▶ **Extrait choisi**
#####

Le leadership par le milieu

Une stratégie visant les systèmes

Cet article est aussi disponible en anglais ici.

Depuis notre évaluation de la stratégie britannique sur la littératie et la numératie de 1998-20021, mes collègues et moi nous sommes penchés sur le « changement à l’échelle des systèmes » (comment la totalité des écoles d’une province, d’un État ou d’un pays peut s’améliorer). Par la suite, nous avons mis en application les leçons tirées de l’Angleterre à la stratégie de réforme de l’Ontario qui a commencé en 2003. Dans un article précédent pour l’ACE2, j’avais précisé les « grandes lignes » suivantes :

  1. Tous les enfants peuvent apprendre.
  2. Un petit nombre de priorités principales.
  3. Un leadership résolu.
  4. Une capacité collective.
  5. Des stratégies faisant preuve de précision.
  6. Une reddition de comptes intelligente.
  7. Tous veut dire tous.

Nous en avons appris beaucoup sur le changement à l’échelle des systèmes, grâce à une étude de cas exhaustive sur l’Ontario échelonnée de 2003 à 20153. Au cours de notre examen et de nos travaux portant sur des systèmes de partout dans le monde, dont certains étaient relativement centralisés et d’autres relativement décentralisés, nous avons commencé à chercher une méthode plus efficace pour assurer la réussite du système tout entier, peu importe le point de départ.

La réponse, dont le présent article fait l’objet, est le « leadership par le milieu » (LpM), un concept qui a tout d’abord fait surface dans l’évaluation de la mise en œuvre d’une initiative sur l’enfance en difficulté en Ontario, effectuée par Hargreaves et Braun4. Le gouvernement avait octroyé 25 millions de dollars au Council of Ontario Directors of Education, pour qu’il dirige la mise en place de cette initiative dans les 72 commissions scolaires de la province. En quelque sorte, le gouvernement avait donc demandé au « milieu » – les commissions scolaires – de diriger le changement au sein du système.

#####

▶ **Données enregistrées**

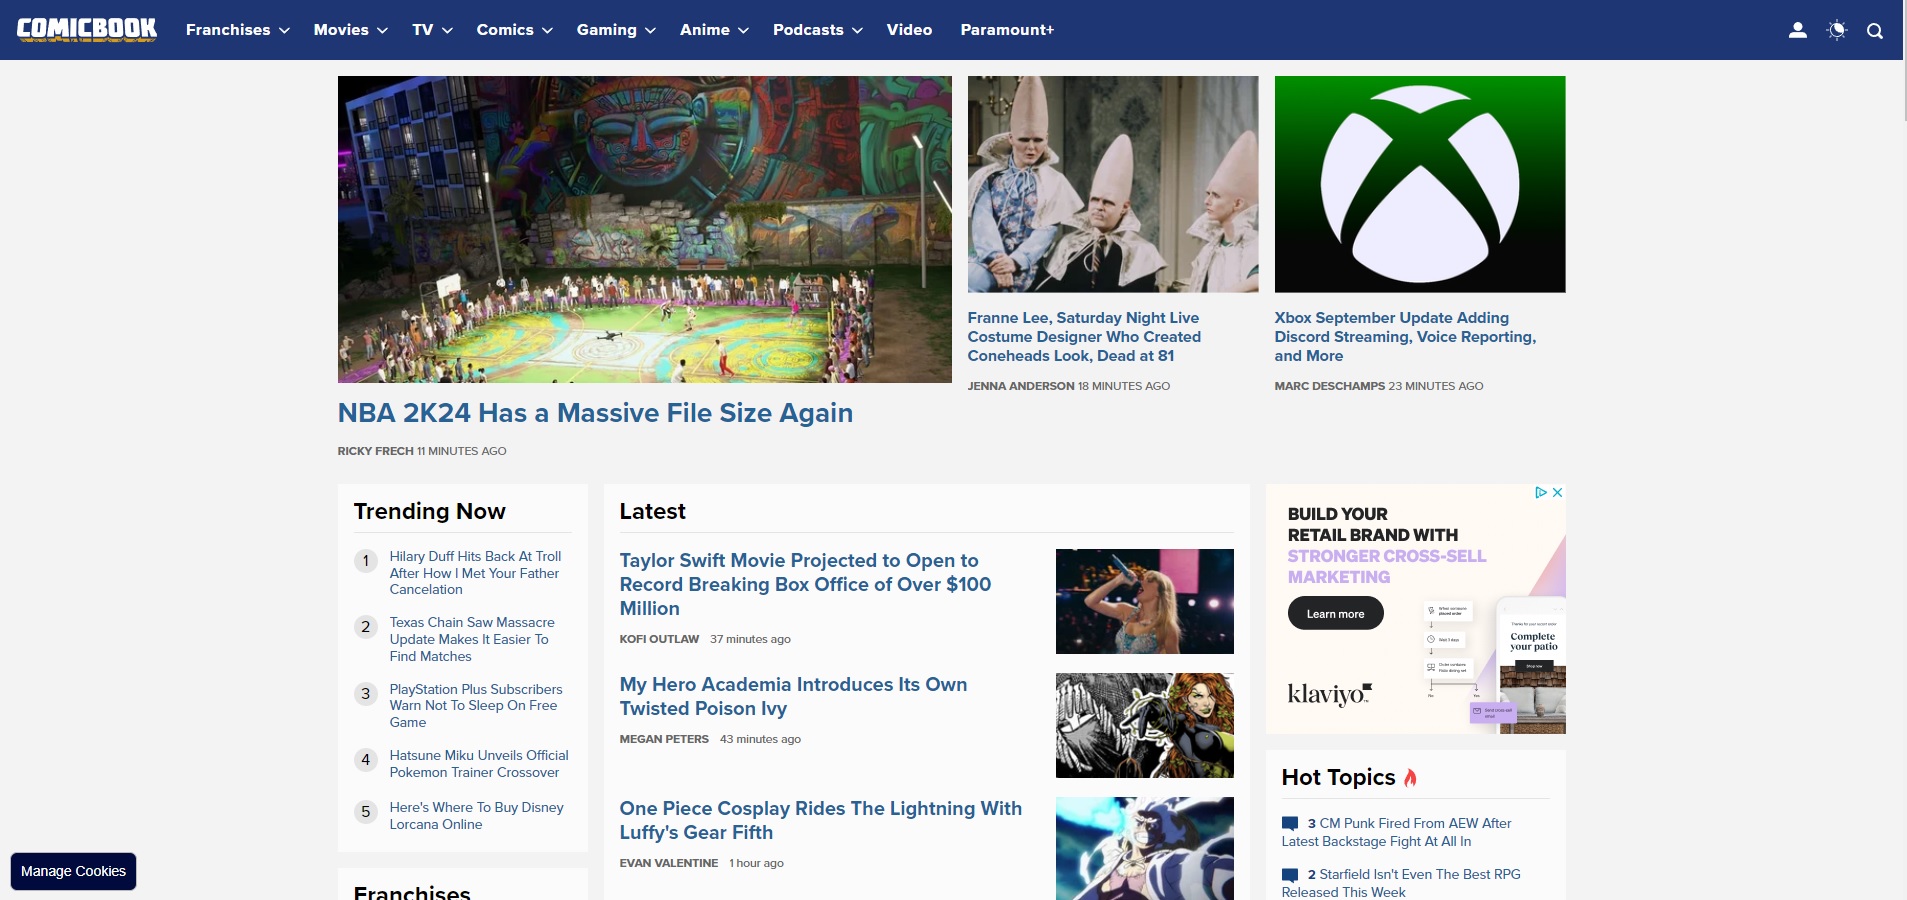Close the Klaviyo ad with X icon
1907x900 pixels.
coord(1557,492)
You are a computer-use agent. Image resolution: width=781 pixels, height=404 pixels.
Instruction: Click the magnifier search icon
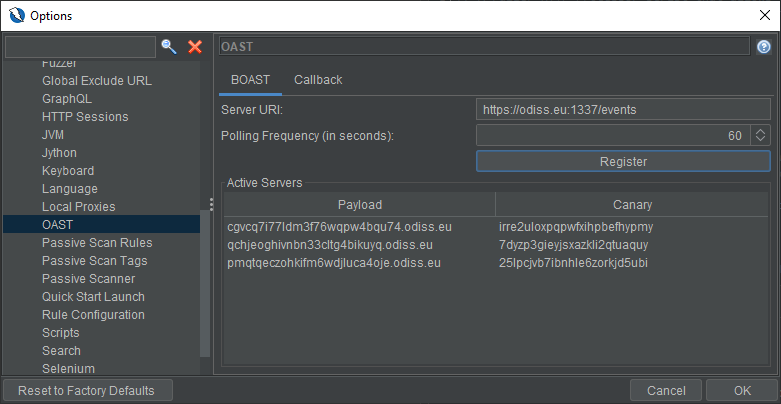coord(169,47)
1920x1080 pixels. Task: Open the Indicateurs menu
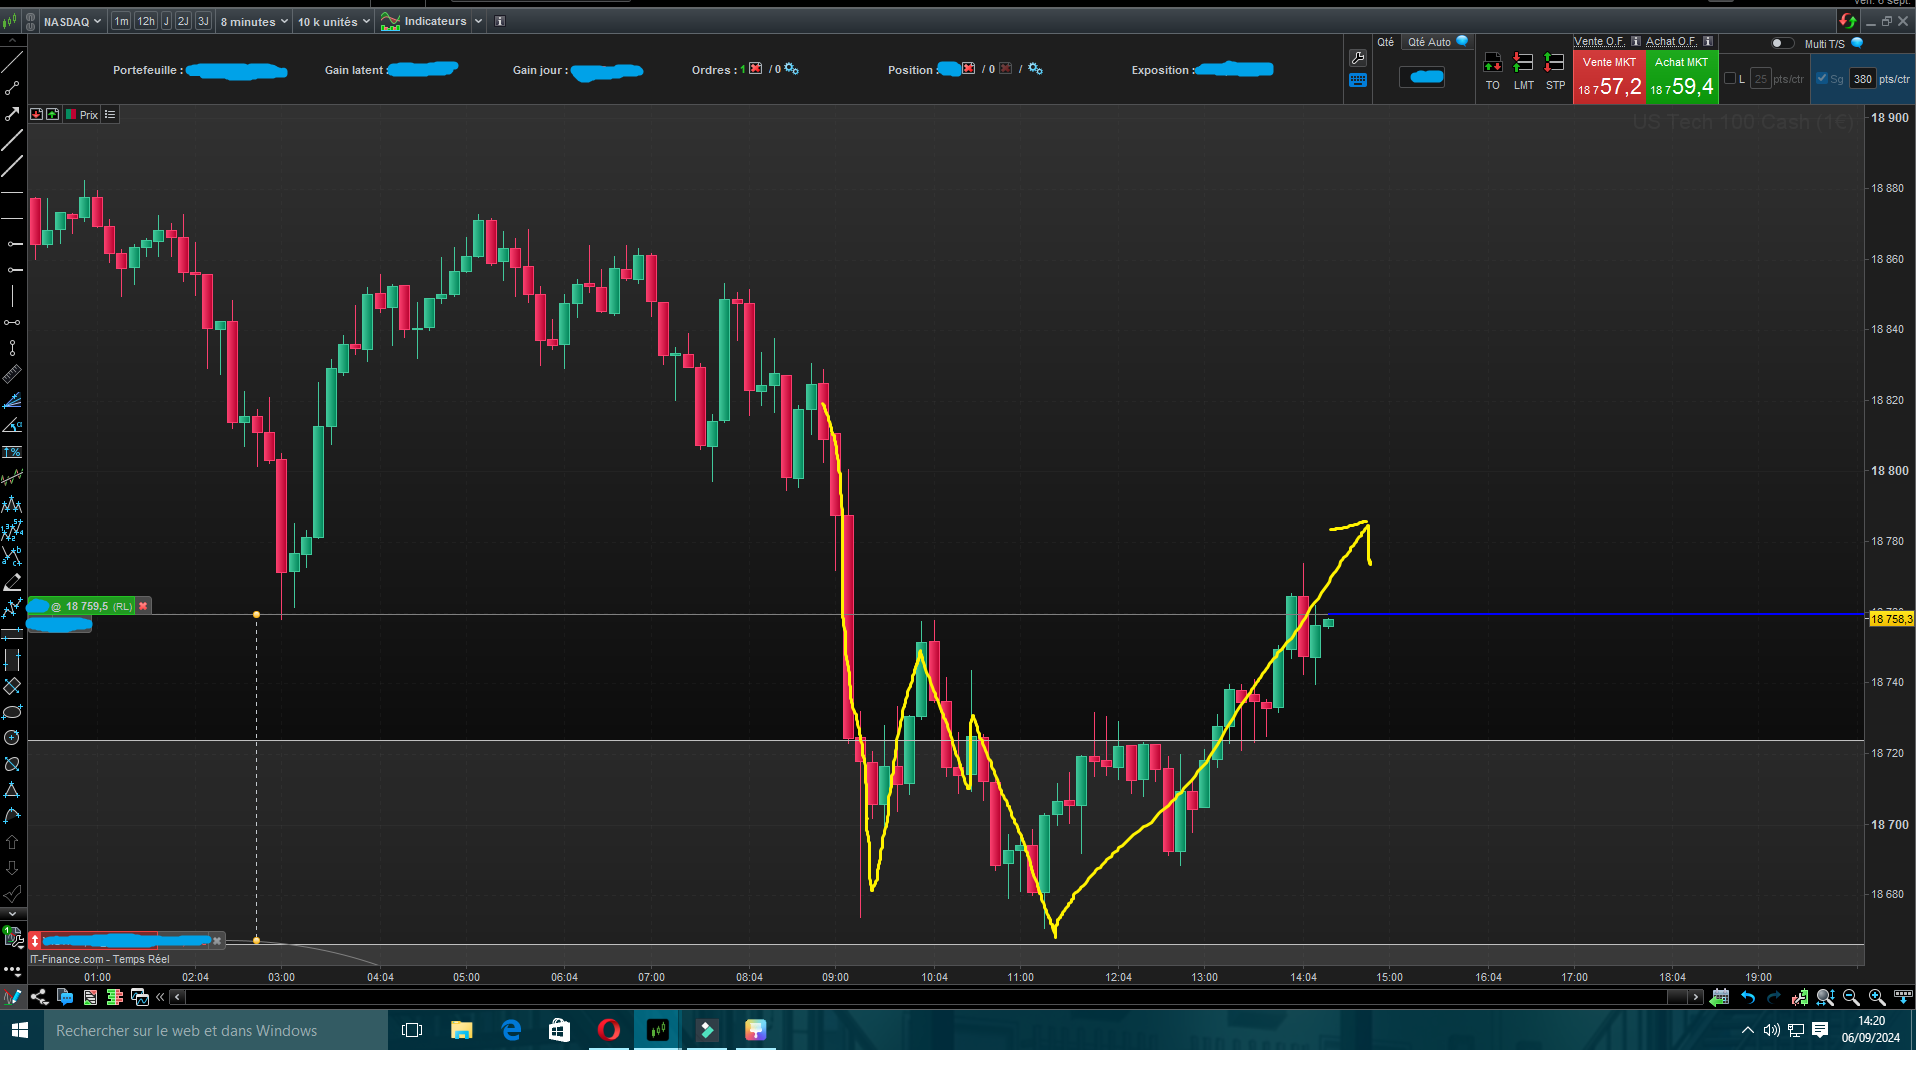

#####

▶ **Problèmes**
A: Mettez à jour tout le passage de l'article sur le leadership par le milieu, depuis « 2. Un petit » jusqu'à « point de départ. », en remplaçant « capacité collective » par « capacité partagée ».
B: Répondez aux questions suivantes à partir de l'article sur le leadership par le milieu.
(i) En quelle année la stratégie de réforme de l'Ontario a-t-elle commencé ?
(ii) Quelle somme le gouvernement a-t-il octroyée au Council of Ontario Directors of Education ?
(iii) Combien de commissions scolaires la province compte-t-elle ?
C: Poursuivez l'article sur le leadership par le milieu à la suite de sa dernière phrase.

▶ **Résultats par tâche**
A:
2. Un petit nombre de priorités principales.
  3. Un leadership résolu.
  4. Une capacité partagée.
  5. Des stratégies faisant preuve de précision.
  6. Une reddition de comptes intelligente.
  7. Tous veut dire tous.

Nous en avons appris beaucoup sur le changement à l’échelle des systèmes, grâce à une étude de cas exhaustive sur l’Ontario échelonnée de 2003 à 20153. Au cours de notre examen et de nos travaux portant sur des systèmes de partout dans le monde, dont certains étaient relativement centralisés et d’autres relativement décentralisés, nous avons commencé à chercher une méthode plus efficace pour assurer la réussite du système tout entier, peu importe le point de départ.

B:
(i) En 2003.
(ii) 25 millions de dollars.
(iii) 72.

C:
Le LpM et sa raison d’être

Au sein des systèmes d’éducation, le haut correspond à l’État, le milieu aux commissions scolaire ou aux régions et le bas aux écoles et aux collectivités. Même lorsque la plupart des éléments sont pertinents, le leadership du haut vers le bas ne dure pas, parce qu’il est trop difficile d’obtenir, et tout particulièrement de soutenir, un appui généralisé du bas. À bien des égards, la stratégie de l’Ontario était dirigée par le haut (le gouvernement). Même si elle comportait plusieurs notions de solides partenariats, elle n’était pas assez intégrée, au bout du compte, pour instaurer un changement de système durable (voir « Nouvelles pédagogies pour l’apprentissage approfondi (NPAA) et l’Ontario » ci-dessous). De même, le changement du bas vers le haut (par exemple, l’autonomie des écoles) ne se traduit pas par une amélioration générale du système. Certaines écoles s’améliorent, d’autres non, et l’écart entre les écoles plus performantes et moins performantes se creuse davantage.

La question primordiale qui se pose alors est la suivante : comment pouvons-nous atteindre le plus haut niveau de cohérence, de capacité et d’engagement au sein du système qui produira une amélioration soutenue?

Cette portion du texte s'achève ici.